[WORK ITEM] Could you repeat, word for word, only the lines from the one containing "Screen dimensions: 1479x812" through the final line of the records below?

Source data

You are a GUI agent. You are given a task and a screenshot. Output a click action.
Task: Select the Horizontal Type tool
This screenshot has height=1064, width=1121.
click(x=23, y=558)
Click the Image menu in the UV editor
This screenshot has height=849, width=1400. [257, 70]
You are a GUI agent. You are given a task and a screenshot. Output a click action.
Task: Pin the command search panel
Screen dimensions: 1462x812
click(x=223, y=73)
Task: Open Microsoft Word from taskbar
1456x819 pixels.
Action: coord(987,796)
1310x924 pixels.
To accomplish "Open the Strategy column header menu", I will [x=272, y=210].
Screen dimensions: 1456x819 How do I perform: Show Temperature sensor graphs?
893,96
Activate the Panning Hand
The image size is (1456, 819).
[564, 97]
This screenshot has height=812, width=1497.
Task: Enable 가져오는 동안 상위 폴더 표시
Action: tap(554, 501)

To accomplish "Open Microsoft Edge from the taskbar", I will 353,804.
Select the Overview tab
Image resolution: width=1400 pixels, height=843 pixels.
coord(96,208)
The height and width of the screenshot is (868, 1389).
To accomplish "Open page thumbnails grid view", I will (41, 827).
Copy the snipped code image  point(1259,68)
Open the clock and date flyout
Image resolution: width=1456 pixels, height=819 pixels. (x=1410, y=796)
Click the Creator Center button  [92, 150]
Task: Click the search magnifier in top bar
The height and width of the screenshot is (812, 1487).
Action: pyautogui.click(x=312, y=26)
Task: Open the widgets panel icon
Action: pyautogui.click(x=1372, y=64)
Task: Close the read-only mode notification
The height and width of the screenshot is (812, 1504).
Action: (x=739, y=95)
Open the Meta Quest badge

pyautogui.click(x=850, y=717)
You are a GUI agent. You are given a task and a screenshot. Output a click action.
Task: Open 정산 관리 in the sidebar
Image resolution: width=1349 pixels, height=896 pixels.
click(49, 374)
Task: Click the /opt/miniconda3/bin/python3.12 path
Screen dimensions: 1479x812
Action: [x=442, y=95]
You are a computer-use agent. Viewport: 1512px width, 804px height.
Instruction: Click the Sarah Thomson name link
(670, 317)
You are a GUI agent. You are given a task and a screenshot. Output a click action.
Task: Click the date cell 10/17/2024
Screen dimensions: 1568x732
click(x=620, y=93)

[RESPONSE BOX]
Screen dimensions: 1479x812
Action: [x=442, y=95]
You are a computer-use agent. Viewport: 1512px width, 804px height.
Instruction: Click the Sarah Thomson name link
(670, 317)
You are a GUI agent. You are given a task and a screenshot. Output a click action.
Task: Click the date cell 10/17/2024
Screen dimensions: 1568x732
click(x=620, y=93)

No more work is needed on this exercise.